Forum Discussion
One-time passcode authentication question
We've had a few users report that guests they've invited to groups, teams or sites were prompted for a code to sign in (as described here: One-time passcode authentication for B2B guest users - Azure AD - Microsoft Entra | Microsoft Learn
In the past, guests needed a Microsoft account of some kind to authenticate. Some complained about this, but at least it was a known quantity and the behavior was predictable.
Now, it seems that if there is an MSA (M365, Live.com, Outlook.com, etc.) associated with the email address used to invite them, they are prompted to sign in with that account.
If there is not an MSA connected to that email, then sometimes they are prompted for a code, but sometimes they are prompted to create an MSA. There doesn't seem to be any rhyme or reason, but we haven't tested very extensively.

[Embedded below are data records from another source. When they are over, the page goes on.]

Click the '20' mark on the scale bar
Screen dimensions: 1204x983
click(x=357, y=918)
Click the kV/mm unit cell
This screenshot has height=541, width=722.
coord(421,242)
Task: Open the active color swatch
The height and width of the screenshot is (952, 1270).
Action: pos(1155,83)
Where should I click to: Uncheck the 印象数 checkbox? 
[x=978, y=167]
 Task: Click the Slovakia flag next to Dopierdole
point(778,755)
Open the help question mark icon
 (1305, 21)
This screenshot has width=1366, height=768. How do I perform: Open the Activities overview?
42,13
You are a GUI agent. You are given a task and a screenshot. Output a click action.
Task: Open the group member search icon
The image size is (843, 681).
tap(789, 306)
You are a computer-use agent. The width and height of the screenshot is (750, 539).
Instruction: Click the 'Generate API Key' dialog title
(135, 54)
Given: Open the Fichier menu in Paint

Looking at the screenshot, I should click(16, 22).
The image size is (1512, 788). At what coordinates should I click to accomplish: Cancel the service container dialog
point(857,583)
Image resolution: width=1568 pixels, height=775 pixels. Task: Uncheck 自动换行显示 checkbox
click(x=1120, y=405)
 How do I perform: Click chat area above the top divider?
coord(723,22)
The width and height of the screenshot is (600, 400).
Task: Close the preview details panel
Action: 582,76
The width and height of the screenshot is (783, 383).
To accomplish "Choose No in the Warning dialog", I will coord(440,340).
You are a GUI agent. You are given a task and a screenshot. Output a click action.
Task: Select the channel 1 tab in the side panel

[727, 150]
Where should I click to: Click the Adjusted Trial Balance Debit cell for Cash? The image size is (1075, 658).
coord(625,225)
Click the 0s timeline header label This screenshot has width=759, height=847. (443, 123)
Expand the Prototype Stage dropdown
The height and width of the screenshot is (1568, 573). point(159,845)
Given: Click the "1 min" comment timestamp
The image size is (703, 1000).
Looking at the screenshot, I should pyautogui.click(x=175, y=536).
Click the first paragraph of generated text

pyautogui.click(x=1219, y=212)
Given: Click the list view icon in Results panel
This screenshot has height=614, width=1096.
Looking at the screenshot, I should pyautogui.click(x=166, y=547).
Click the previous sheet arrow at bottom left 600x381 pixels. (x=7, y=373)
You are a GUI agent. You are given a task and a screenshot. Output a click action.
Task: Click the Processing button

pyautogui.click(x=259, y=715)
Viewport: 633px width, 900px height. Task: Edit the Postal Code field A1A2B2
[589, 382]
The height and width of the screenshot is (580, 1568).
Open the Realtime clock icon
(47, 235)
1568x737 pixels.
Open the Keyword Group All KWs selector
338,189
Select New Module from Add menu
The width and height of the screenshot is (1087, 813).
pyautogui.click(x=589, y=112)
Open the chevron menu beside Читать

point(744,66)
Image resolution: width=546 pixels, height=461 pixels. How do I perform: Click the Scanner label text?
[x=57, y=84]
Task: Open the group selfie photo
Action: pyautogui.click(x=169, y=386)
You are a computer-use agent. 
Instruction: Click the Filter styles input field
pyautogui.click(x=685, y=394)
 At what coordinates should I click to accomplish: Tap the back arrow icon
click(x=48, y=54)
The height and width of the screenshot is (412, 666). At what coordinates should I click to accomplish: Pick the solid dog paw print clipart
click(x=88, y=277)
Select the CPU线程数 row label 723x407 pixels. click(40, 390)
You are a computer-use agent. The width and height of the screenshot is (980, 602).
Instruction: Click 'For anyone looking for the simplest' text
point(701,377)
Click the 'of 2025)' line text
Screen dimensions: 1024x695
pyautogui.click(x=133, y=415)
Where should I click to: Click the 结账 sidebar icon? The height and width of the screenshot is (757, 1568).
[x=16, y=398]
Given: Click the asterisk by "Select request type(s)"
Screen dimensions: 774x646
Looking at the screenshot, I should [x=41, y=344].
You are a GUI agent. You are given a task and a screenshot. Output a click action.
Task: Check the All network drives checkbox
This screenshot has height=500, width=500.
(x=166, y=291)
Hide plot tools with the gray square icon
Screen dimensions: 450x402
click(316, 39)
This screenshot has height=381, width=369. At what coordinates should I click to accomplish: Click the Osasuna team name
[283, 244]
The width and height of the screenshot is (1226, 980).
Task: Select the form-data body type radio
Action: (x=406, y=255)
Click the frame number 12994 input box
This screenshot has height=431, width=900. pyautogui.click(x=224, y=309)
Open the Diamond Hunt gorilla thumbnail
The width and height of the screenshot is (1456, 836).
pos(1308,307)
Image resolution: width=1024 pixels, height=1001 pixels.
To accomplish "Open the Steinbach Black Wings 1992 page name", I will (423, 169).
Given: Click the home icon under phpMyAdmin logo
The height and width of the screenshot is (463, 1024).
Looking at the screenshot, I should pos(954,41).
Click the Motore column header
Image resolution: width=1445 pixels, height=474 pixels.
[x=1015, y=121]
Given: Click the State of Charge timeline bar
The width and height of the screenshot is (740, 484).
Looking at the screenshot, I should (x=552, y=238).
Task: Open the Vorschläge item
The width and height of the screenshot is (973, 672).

So, the question is: is this normal? I understand that we could disable the one-time passcode authentication, but there are absolutely some valid use cases for it, so we'd rather not. I just want to understand what the expected behavior is so we know how to handle questions or issues that users report.
- Email OTP in AAD is enabled by default now. This is how it works https://learn.microsoft.com/en-us/azure/active-directory/external-identities/one-time-passcode
When sharing sites as opposed to files and folders a MS account will be needed (at least that’s how it’s been).